Hull's seminar, "Ain't Misbehavin: Civility, Manners and Society," allow students to examine everyday experiences they have at the University.

"We spend a lot of time talking about how we treat one another in everyday life," she said. "We talk about courtesy and how it contributes to the well-being of a community, largely because it's a form of awareness that leads us to do and say things that make others feel happier."

School of Arts and Sciences first-year student Raquel Marucci said the seminar allowed her to be in an atmosphere undaunted by the anxiety of attempting to improve her grade point average.

"The reason I took the seminar was purely for pleasure, just to sort of get away from my other course load," she said. "There's not of a lot of work since the seminar is based on more about how you feel and focused on you."

Mark Schuster, senior dean of students, teaches the seminar "Culture Games: What Do Major Sporting Events Tell Us About Culture and Society?," a course that asks students to critically think about sports through the terms of gender, race, sexuality and others.

"Student's reception to the course has been phenomenal," Schuster said via e-mail correspondence. "Everyone is interested in different sports and experiences, and they all experience American culture through a different lens."

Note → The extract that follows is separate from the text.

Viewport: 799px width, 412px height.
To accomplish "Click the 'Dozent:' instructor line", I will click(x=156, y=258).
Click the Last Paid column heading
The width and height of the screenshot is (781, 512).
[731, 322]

He said the size of the classroom is a positive for first-year students, as it allows for a more personal experience.

"Most first-year students have 200 to 400 students in their classes and won't get to class of 20 or so until they are sophomores or juniors," he said. "It exposes both faculty and a research topic to them in a more intimate way."

Schuster said the seminar also provided a jumping-off point for a 300-level course he is teaching, "Sport in American Culture."

"I used the Byrne Seminars as a laboratory to ‘pilot' to a three-credit, 300-level course that I am teaching this semester," he said. "Teaching the seminars helped me develop the three-credit class based on the Byrne Seminar feedback."

The seminar also inspired the Office of Undergraduate Education and the Office of Student Affairs to launch a year-long dialogue on civility at the University, Hull said.

"I think we'll learn a lot from one another, and it should be fascinating," she said. "Can we be kinder to one another? Can we, at Rutgers, be leaders in making the world a better place? I think we can."